Analysis of gene family expansions
Orthologous gene clusters of D. tinctorium, L. deliense and the other reference genomes described above were defined based on OrthoMCL (v. 1.4) [207]. We used CAFE (v. 3.1) [208] to infer the gene family expansion and contraction in D. tinctorium and L. deliense against other Acariformes (T. urticae and S. scabiei). The ultrametric species tree used in the CAFE analyses was created as described for gene-family phylogenetics above. We also calculated ω (dN/dS) ratios for 454 one-to-one orthologues defined by OrthoMCL using codeml in the PAML package [205] with the free-ratio model. Branches with ω >1 are considered to be under positive selection. The null model used for the branch test was the one-ratio model (nssites = 0; model = 0) where ω was the same for all branches. Kappa and omega values were automatically estimated from the data, with the clock entirely free to change among branches. The P value was determined twice using the log-likelihood difference between the two models, compared to a χ2 distribution with the difference in number of parameters between the one-ratio and free-ratio models. To estimate significance with the P value, a likelihood-ratio test was used to compare lnl values for each model and test if they were significantly different. The differences in log-likelihood values between two models were compared to a χ2 distribution with degrees of freedom equal to the difference in the number of parameters for the two models. Measurement of ds was assessed for substitution saturation, and only ds values <3.0 were maintained in the analysis for positive selection. Genes with high ω (>10) were also discarded.
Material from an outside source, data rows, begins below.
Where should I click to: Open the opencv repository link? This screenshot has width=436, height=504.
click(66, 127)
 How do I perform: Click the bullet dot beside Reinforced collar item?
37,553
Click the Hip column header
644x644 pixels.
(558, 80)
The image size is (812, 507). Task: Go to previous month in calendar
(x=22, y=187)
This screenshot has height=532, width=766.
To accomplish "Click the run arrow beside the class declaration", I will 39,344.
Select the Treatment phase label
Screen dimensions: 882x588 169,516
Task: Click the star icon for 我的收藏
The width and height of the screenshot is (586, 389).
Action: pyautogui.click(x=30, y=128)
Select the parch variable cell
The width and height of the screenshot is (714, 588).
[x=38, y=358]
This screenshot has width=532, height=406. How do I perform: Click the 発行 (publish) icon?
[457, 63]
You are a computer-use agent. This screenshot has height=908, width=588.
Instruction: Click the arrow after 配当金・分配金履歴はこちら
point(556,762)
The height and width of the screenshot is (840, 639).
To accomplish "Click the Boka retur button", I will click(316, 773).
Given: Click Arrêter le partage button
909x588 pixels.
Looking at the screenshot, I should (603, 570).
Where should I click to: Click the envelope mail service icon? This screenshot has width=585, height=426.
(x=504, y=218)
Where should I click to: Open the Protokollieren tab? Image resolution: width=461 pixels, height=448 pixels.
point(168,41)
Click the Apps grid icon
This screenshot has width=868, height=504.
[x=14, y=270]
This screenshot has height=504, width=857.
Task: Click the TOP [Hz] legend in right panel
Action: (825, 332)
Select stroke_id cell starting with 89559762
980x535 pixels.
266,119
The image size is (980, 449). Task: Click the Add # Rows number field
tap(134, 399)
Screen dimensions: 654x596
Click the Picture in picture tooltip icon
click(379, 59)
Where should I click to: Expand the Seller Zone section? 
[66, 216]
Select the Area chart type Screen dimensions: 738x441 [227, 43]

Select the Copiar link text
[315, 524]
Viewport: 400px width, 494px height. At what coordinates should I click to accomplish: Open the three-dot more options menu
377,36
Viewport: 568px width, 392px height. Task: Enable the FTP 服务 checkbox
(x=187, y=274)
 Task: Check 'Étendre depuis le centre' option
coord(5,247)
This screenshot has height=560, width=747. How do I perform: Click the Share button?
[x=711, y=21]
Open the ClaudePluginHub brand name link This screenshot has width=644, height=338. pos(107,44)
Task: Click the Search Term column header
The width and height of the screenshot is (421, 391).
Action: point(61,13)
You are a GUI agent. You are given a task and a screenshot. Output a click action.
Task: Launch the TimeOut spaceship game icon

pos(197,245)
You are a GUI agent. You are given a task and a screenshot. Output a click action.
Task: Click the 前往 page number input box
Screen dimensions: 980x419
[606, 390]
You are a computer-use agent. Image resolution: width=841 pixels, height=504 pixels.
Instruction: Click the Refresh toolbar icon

Analysis of candidate lateral gene transfers
We used a modification of the Crisp method [6] for examination of LGTs in the two mite genomes. Each mite protein dataset was aligned with BLASTP against two databases derived from the NCBI nr database, one consisting of metazoan proteins (excluding proteins from species in the same phylum as the studied species - Arthropoda) and the other of non-metazoan proteins. The LGT index, h, was calculated by subtracting the bit-score of the best metazoan match from that of the best non-metazoan match. The genes can be classified into class C if they gained an h index > 30 and a best non-metazoan bit-score of ≥100. For each class C gene, its average h value (horth) and that of its paralogous genes in each OrthoMCL cluster defined above was determined. If h was ≥30, the best non-metazoan bit-score was ≥100, and the horth value was ≥30, the gene was considered to be a class B gene. Class A genes were defined as a subset of class B genes with h ≥30, a best non-metazoan bit-score of ≥100, an horth value of ≥30, and a best metazoan bit-score of <100.
Analysis of immune-related gene families
A search for mite immune-related genes was initially preformed with a BLASTP search (E-value, <1 × 10−5) against each mite protein set using immune-related genes defined by Palmer & Jiggins [85]. The identified potentially immune-related genes were then manually checked using BLASTP online at NCBI. For analysis of CTLD proteins, FASTA sequences of proteins in ORTHOMCL136, ORTHOMCL510, ORTHOMCL582, and ORTHOMCL880 were analysed by SecretomeP 2.0 [209], TMHMM 2.0 [210] and NetNGlyc 1.0 [211] using default settings to identify respective sequence features. Protein sequences were also submitted to InterPro [212] for domain structure analysis. The CTLDs extracted from individual protein sequences were then manually searched for the amino-acid motifs “EPN”, “WND” and “QPD”.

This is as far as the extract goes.